By that directive, the usage of NIN became mandatory from January 1, 2019 to access any government service across the country. Expanded registration for NIN took effect thereof, but that window of opportunity was not adequately explored until it became mandatory in December 2020, at a time COVID-19 was ravaging Nigeria and the rest of the world.
MEANWHILE, the slow enrolment for NIN might have been compounded by the inability of the government’s licensed agents to also carry out the exercise.
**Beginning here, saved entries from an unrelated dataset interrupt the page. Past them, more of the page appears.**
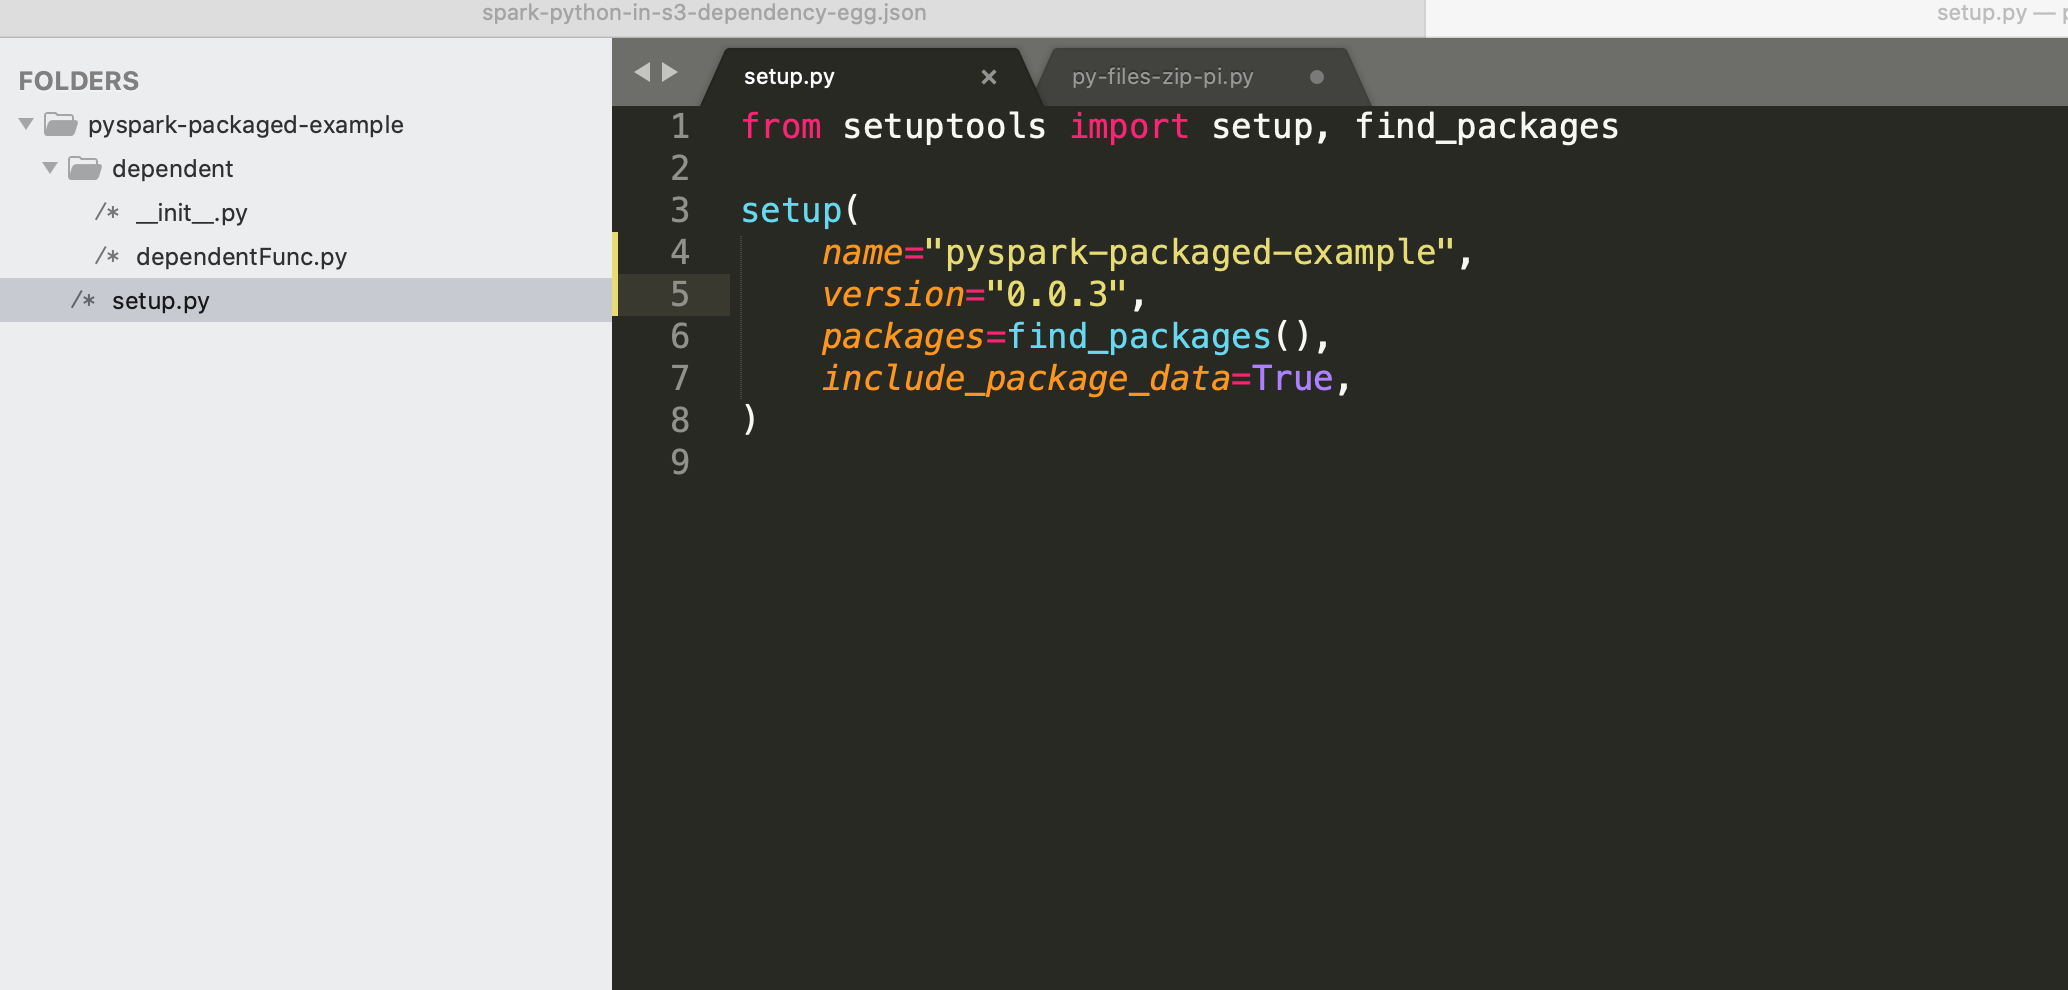2068x990 pixels.
Task: Open dependentFunc.py from the sidebar
Action: [241, 257]
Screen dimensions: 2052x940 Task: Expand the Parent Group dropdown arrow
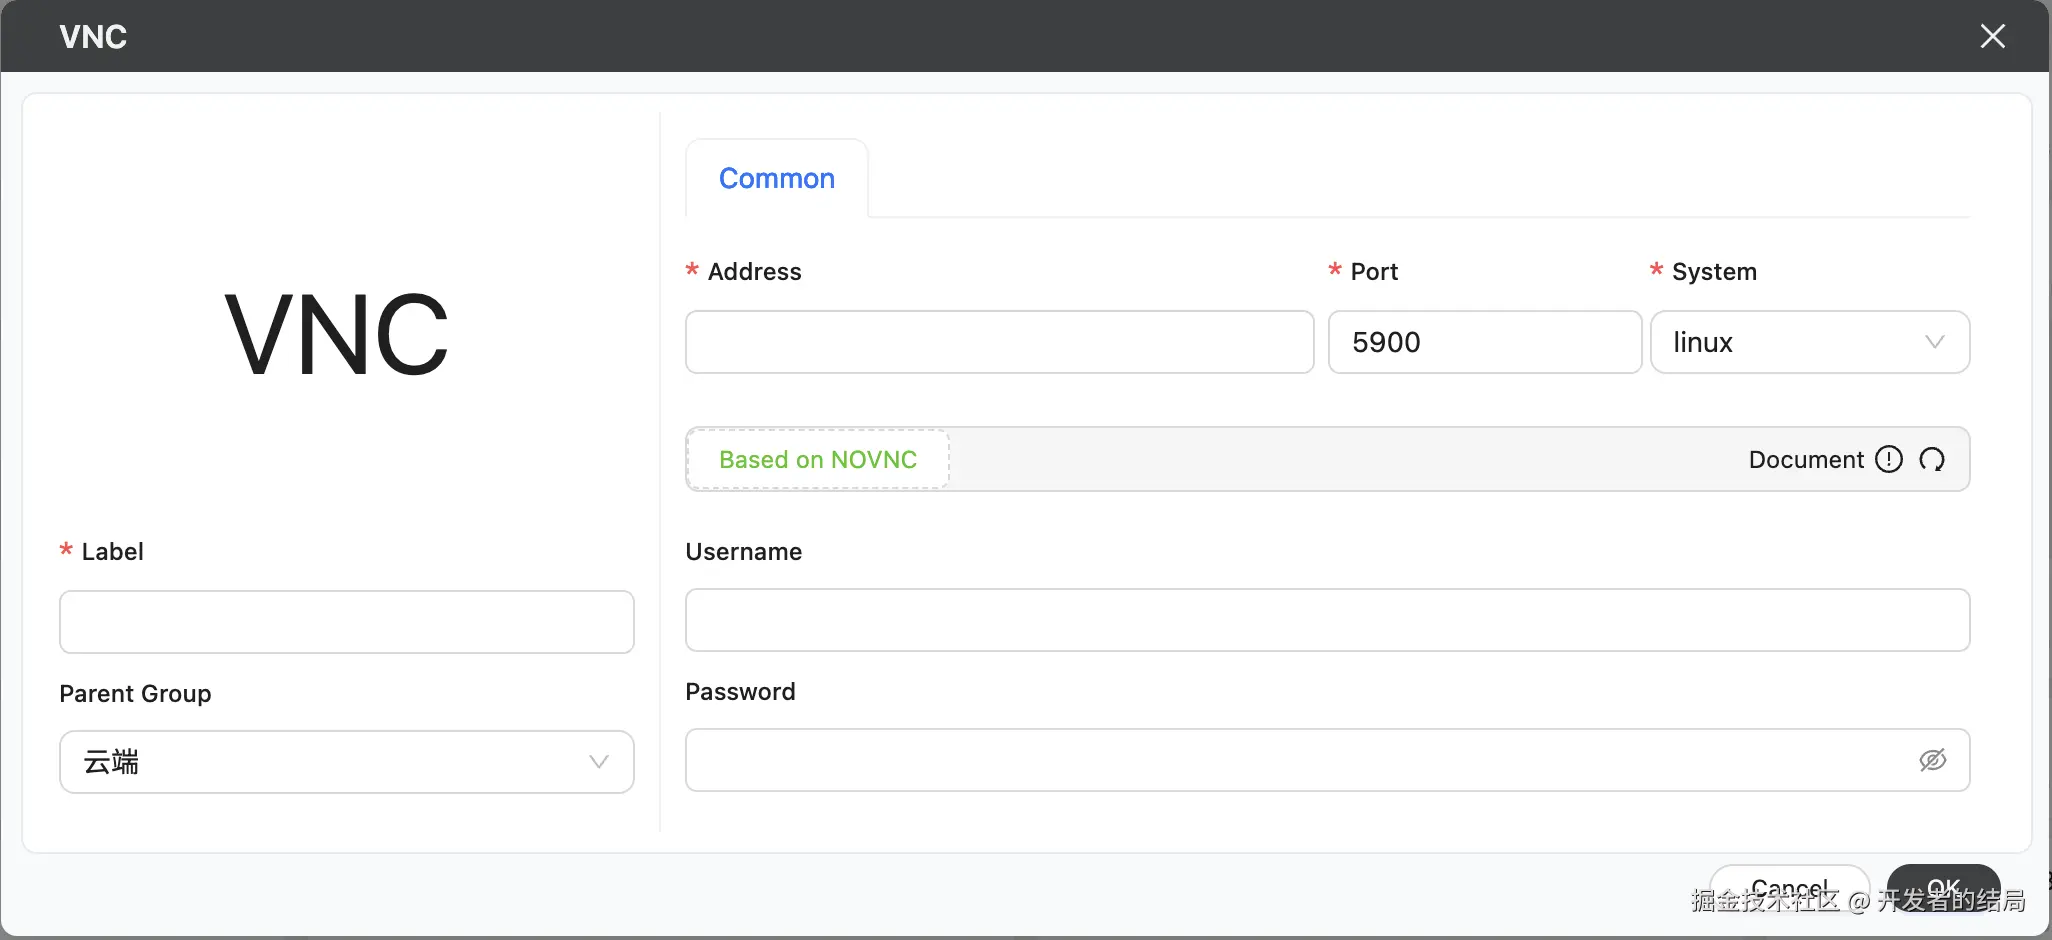coord(599,762)
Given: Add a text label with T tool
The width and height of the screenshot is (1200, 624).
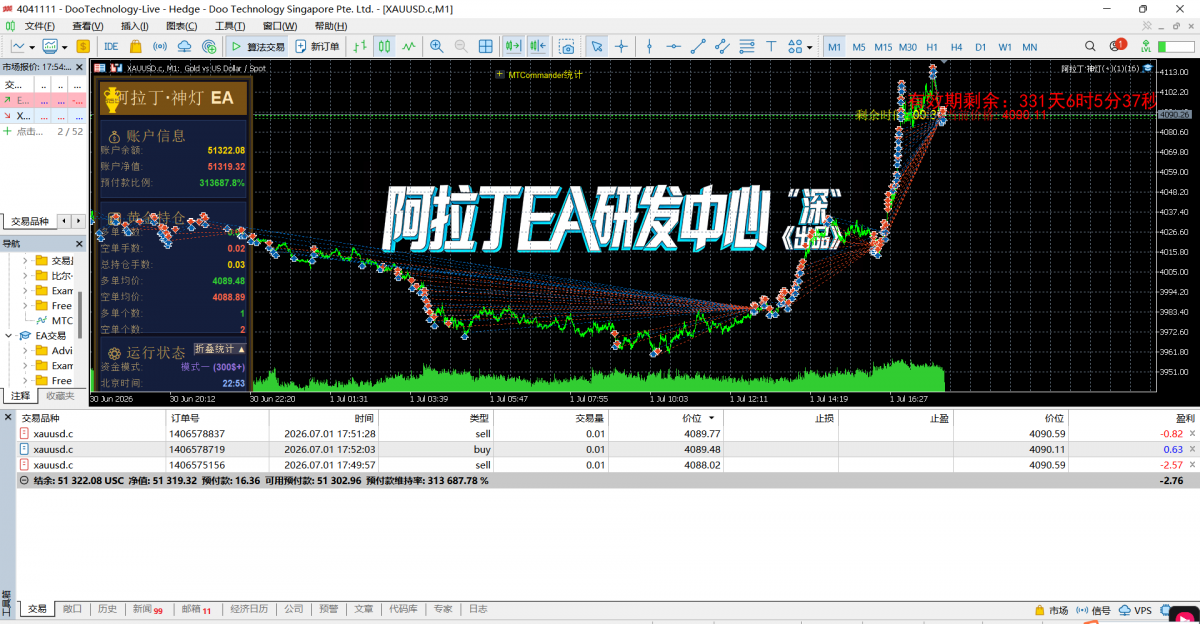Looking at the screenshot, I should pyautogui.click(x=771, y=46).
The government had in December 2020, licensed 173 agents and 30 state government/public sector institutions to conduct enrolment of all persons on behalf of NIMC.
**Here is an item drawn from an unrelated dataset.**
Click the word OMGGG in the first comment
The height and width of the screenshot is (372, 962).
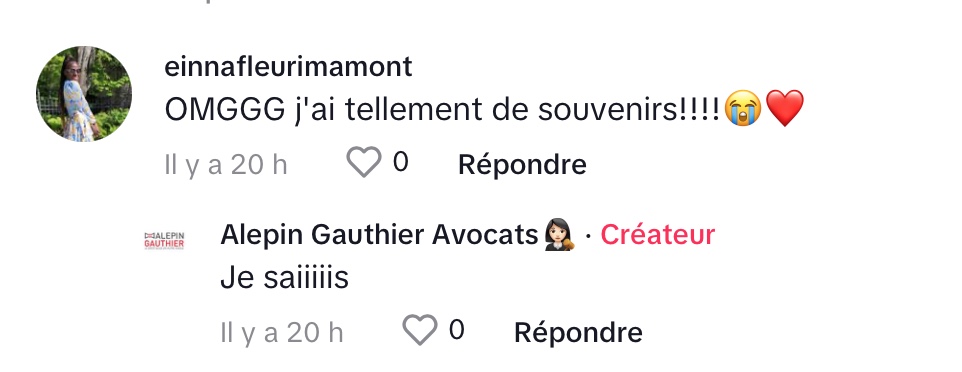coord(225,110)
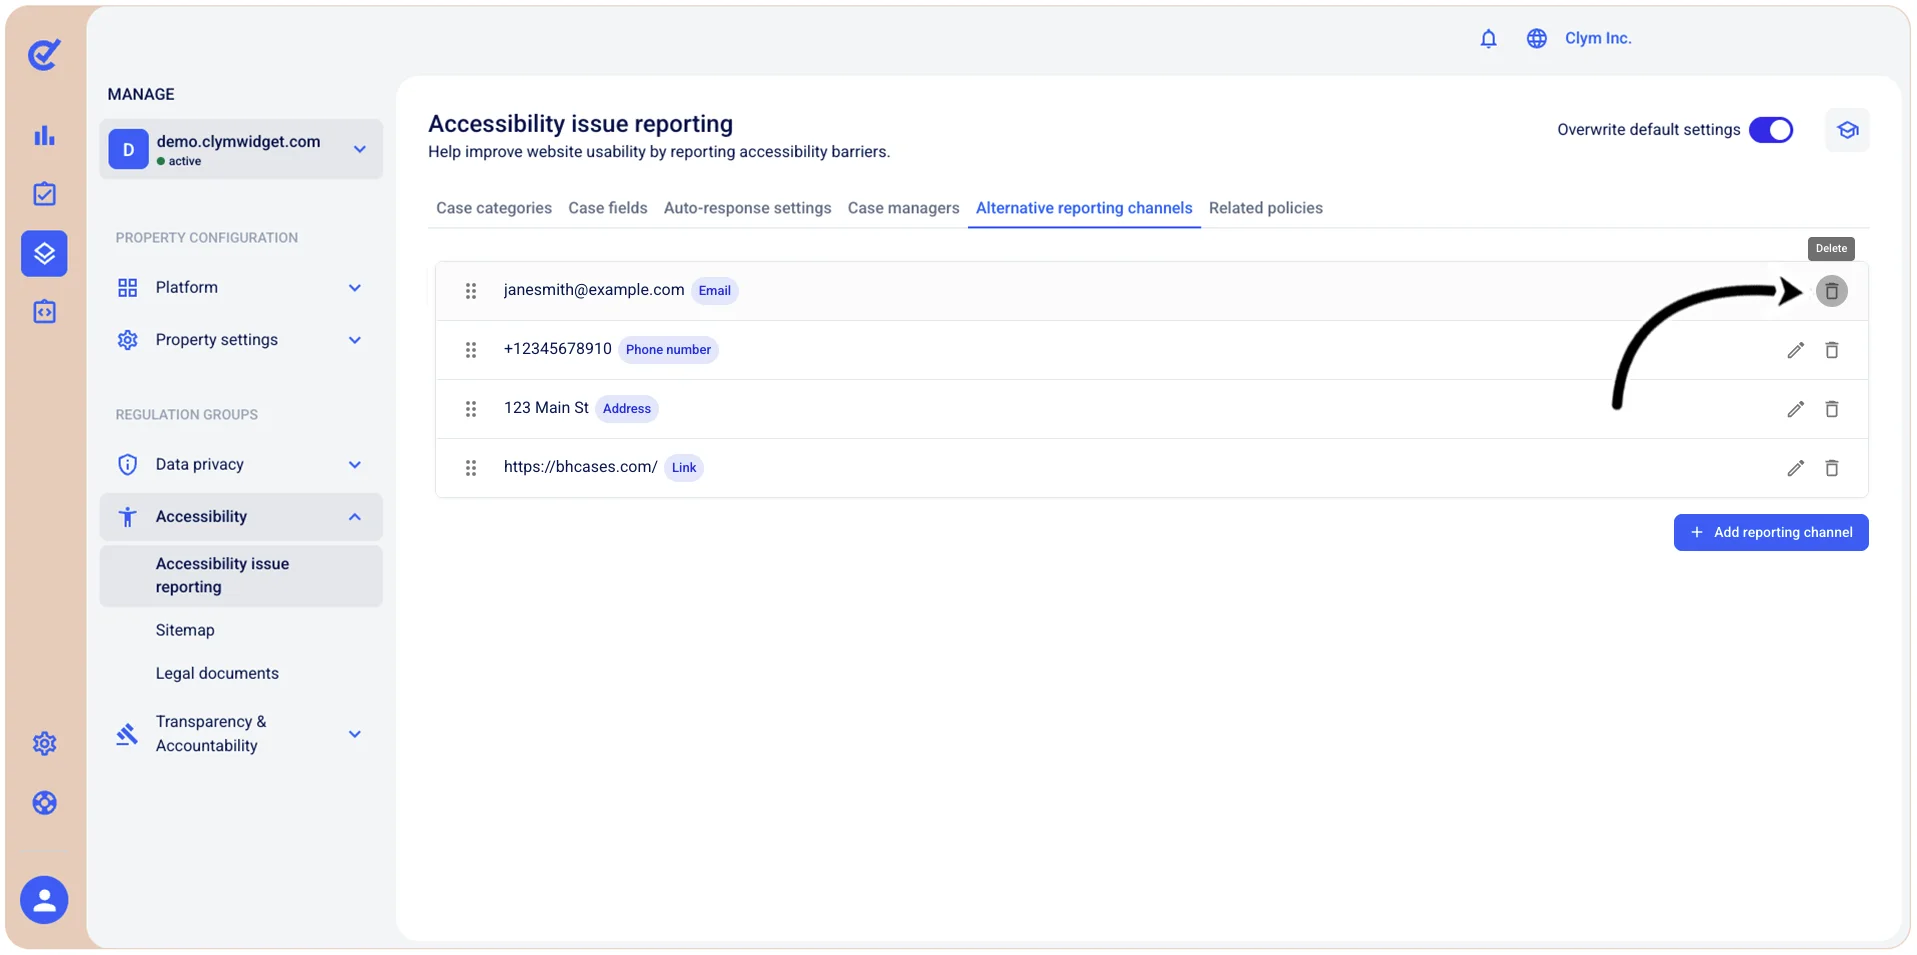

The Guardian gathered that about 75 per cent of the agents failed to carry out the task, owing to various logistics problems, including funding and procurement process.
Apart from the telcos, which were also among the 203 licensed agents, prominent among the public sector institutions licensed are the NCC, National Pension Commission, Central Bank of Nigeria (through the Nigeria Inter-Bank Settlement Systems Plc), National Population Commission, Economic and Financial Crimes Commission (EFCC), Independent National Electoral Commission (INEC), Joint Tax Board and Nigeria Postal Services.
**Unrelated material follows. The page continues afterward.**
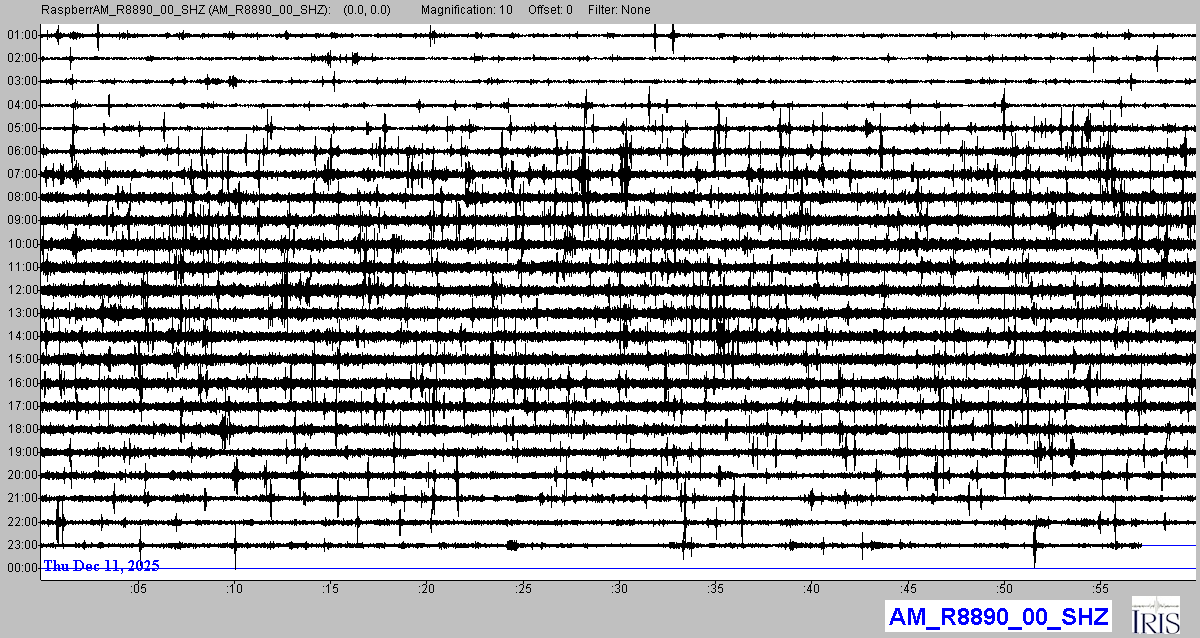Select the 06:00 hour row label
This screenshot has width=1200, height=638.
[x=21, y=151]
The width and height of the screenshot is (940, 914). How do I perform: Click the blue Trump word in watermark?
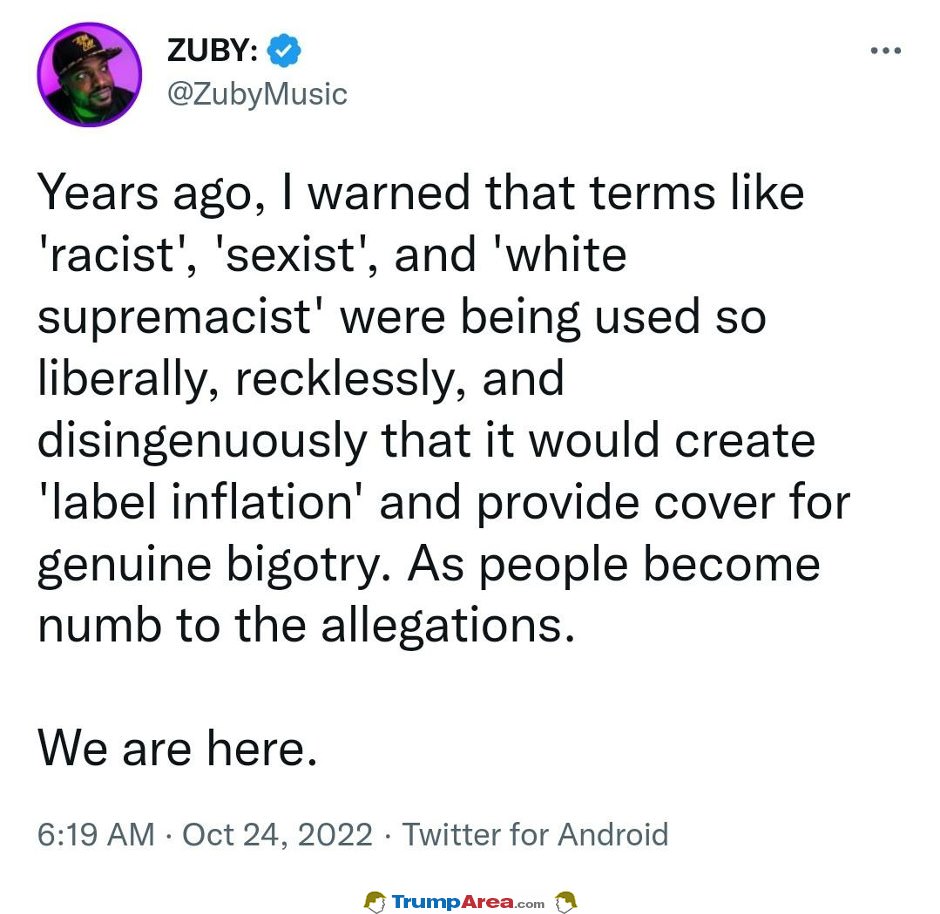(426, 901)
Etranzact, VDT Communications, the Unified Payment Services, SeamFix are among other licensees.
Speaking on the policy, the Nigeria Coordinator, Alliance for Affordable Internet (A4AI), Olusola Teniola, said the NIN-SIM verification would be a continual exercise as long as citizens turn 16 years of age and require access to government services or need to obtain a SIM card.
Teniola said the rapid registration of NIN over the last 16 months demonstrates that the numbers of NINs is getting close to being an acceptable form of identification within the country.
He admitted that there are glitches that still need to be ironed out, however, this doesn’t take away from the successes achieved in terms of adoption.
According to him, the expectation that the complex security issue would be solved or reduced by simply linking NINs to SIMs needs to be readjusted based on the reality that this linkage is just one aspect of data information that goes into solving crimes.
“The adoption of data analytics and other pattern matching technologies alongside local intelligence will also need to play their part. Enforcement of laws and prosecutions can be improved by evidence associated with the true identity of an individual using a SIM to commit crimes. That is assuming the data entered into the NIMC database reflects a true identity of an individual in terms of their name, age and date of birth as a basic data and the address they reside at,” he stressed.
The founder, Jidaw Systems, Jide Awe, observed that while there has been significant data collection and linkage in a year of uncertainty and contradictions, “what we need to do next is to explore how national data collected can be used in secure, ethical and progressive ways to address our national and developmental concerns. There are certainly privacy, ethics and cyber-security issues requiring credible oversight.”
Kehinde Aluko, like others, agreed that the policy is good. He, however, said the policy should be reviewed now to know why the purpose behind it has not been achieved.
“If you implement a plan and you are yet to get result, what should be done, would be to review it. Get experts to check why it is failing and correct whatever lapses identified,” he advised.